(Data shown begins)

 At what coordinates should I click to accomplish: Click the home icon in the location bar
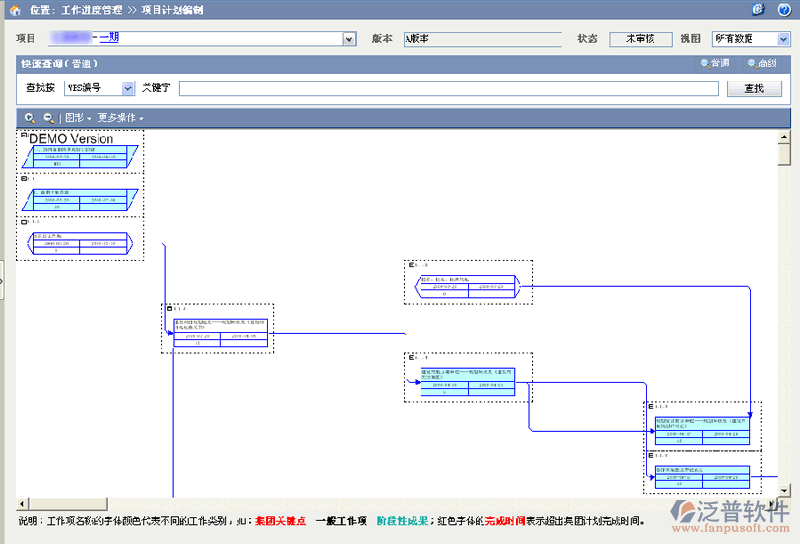pos(14,10)
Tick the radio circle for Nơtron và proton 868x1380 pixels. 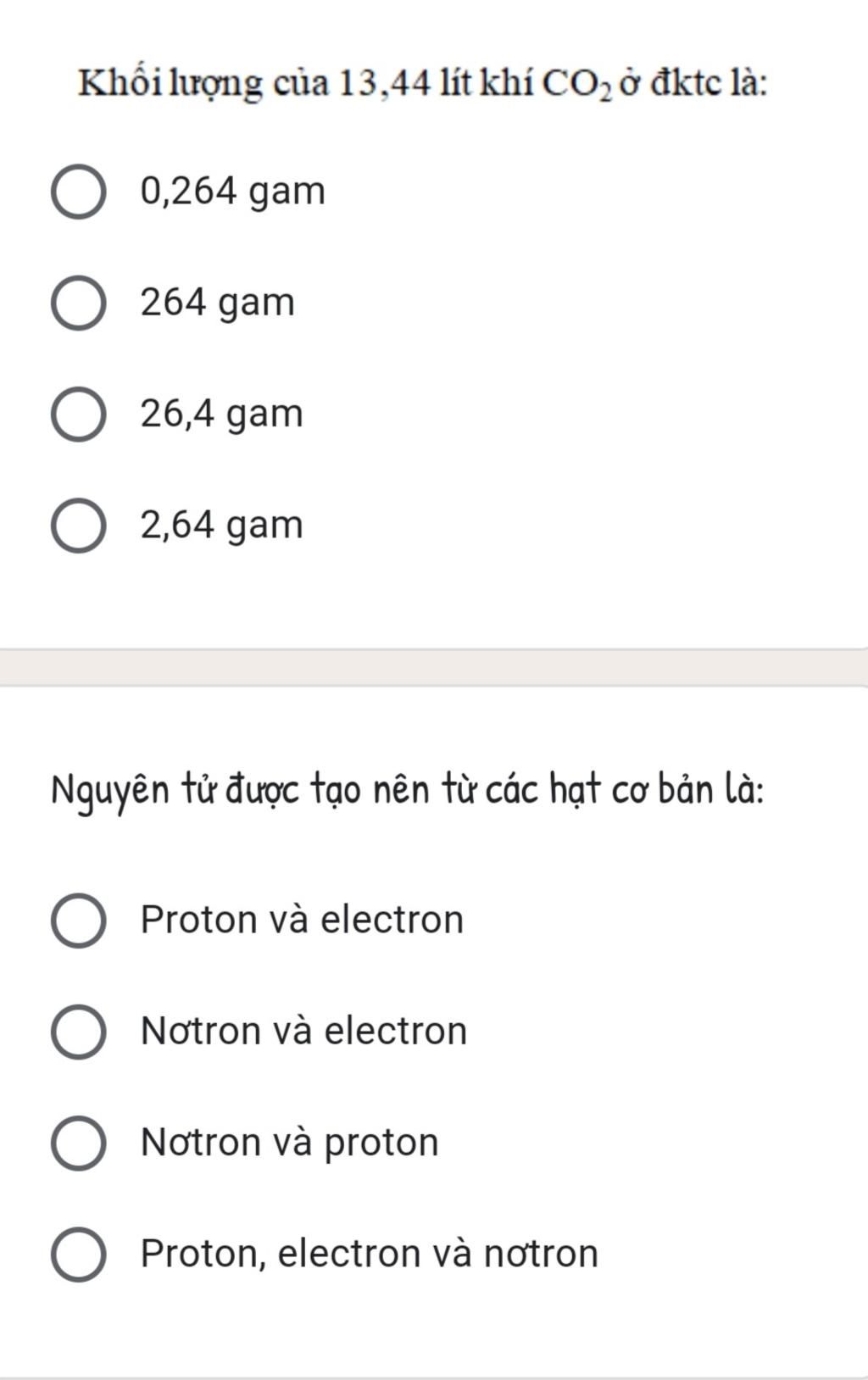pos(79,1142)
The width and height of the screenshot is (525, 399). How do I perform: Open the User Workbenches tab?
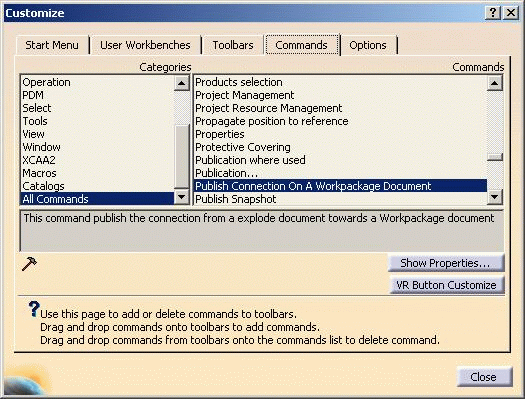coord(145,45)
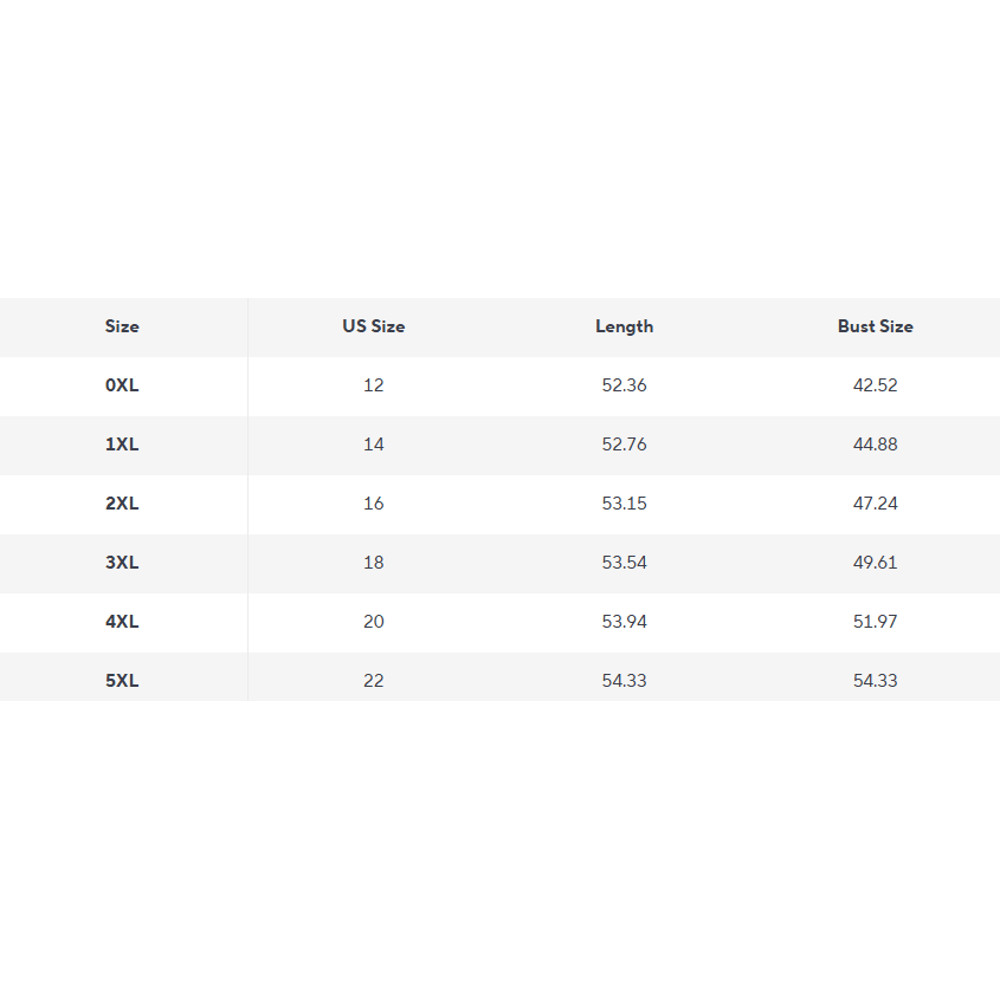Select the 0XL size row label
The height and width of the screenshot is (1000, 1000).
122,385
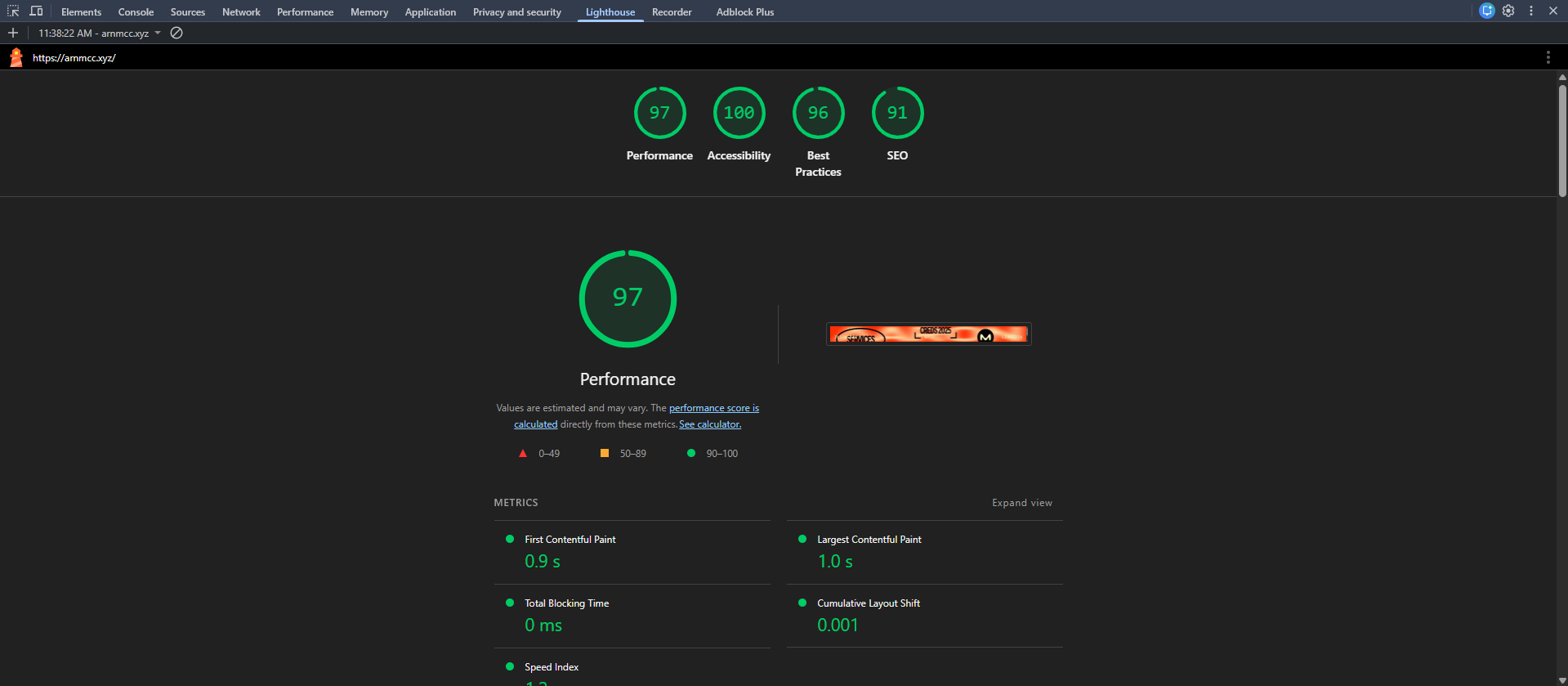Open the 'performance score is calculated' link
Screen dimensions: 1568x686
713,408
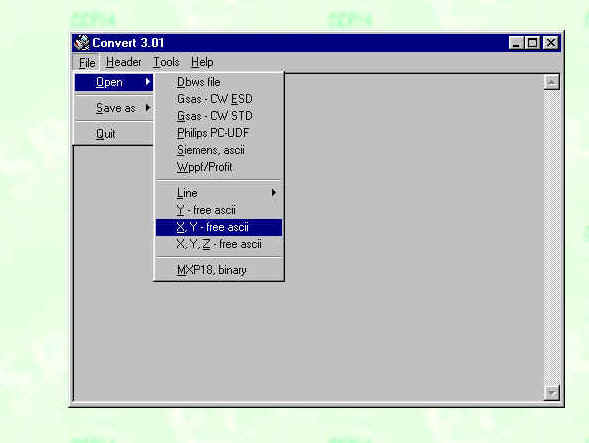Select MXP18, binary format
589x443 pixels.
pyautogui.click(x=219, y=270)
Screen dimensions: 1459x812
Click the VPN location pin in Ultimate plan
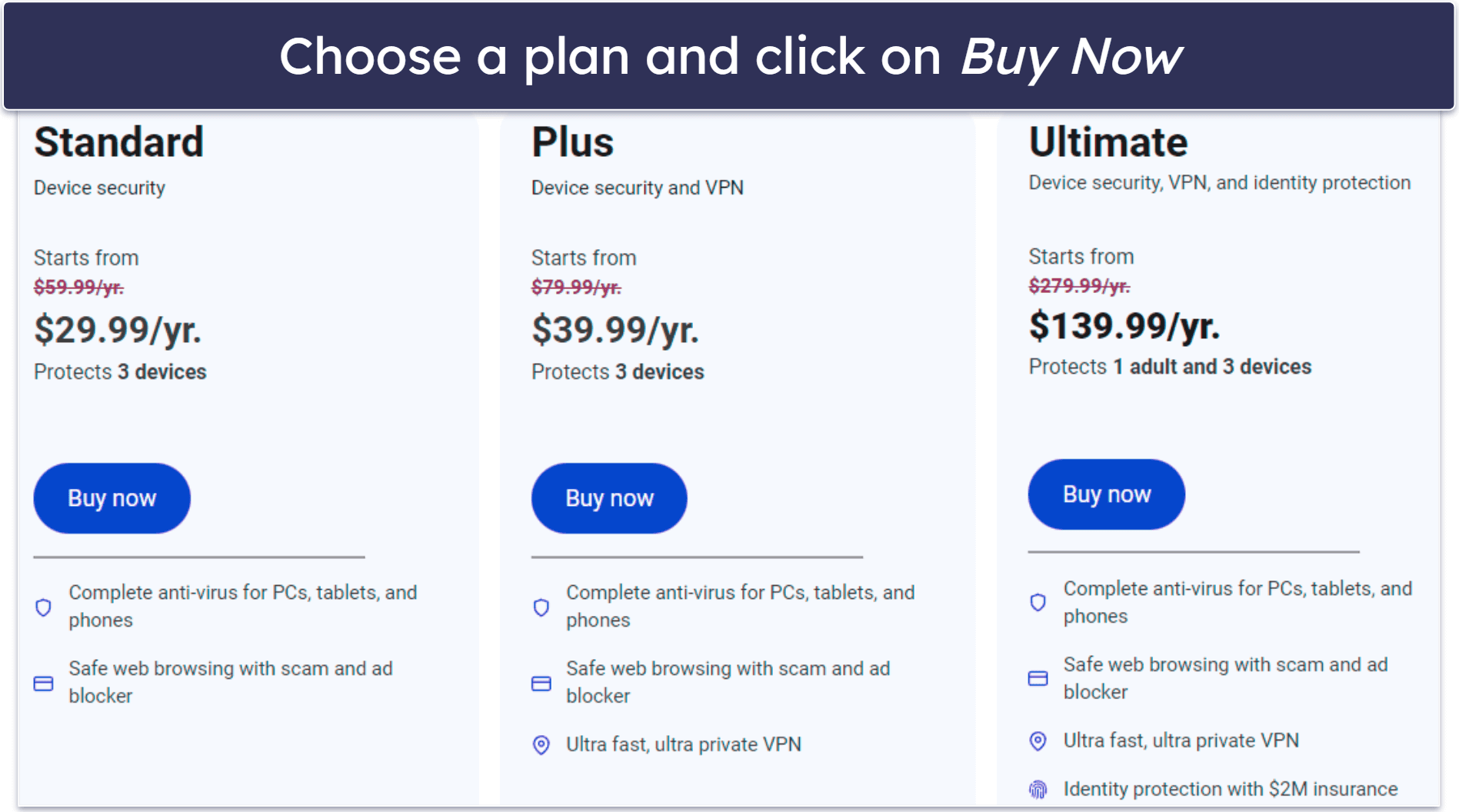[x=1038, y=740]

(Data shown ends)

**Task instructions**
After locating the line that holds "The width and", output exactly the lines from it through the last line of the material above, inclusive, without pictures.

**Reply**
The width and height of the screenshot is (525, 399). How do I perform: Open the User Workbenches tab?
coord(145,45)
Select the 0XL size row label
The height and width of the screenshot is (1000, 1000).
122,385
Open the 'performance score is calculated' link
Screen dimensions: 1568x686
713,408
Select MXP18, binary format
589x443 pixels.
pyautogui.click(x=219, y=270)
Screen dimensions: 1459x812
Click the VPN location pin in Ultimate plan
[x=1038, y=740]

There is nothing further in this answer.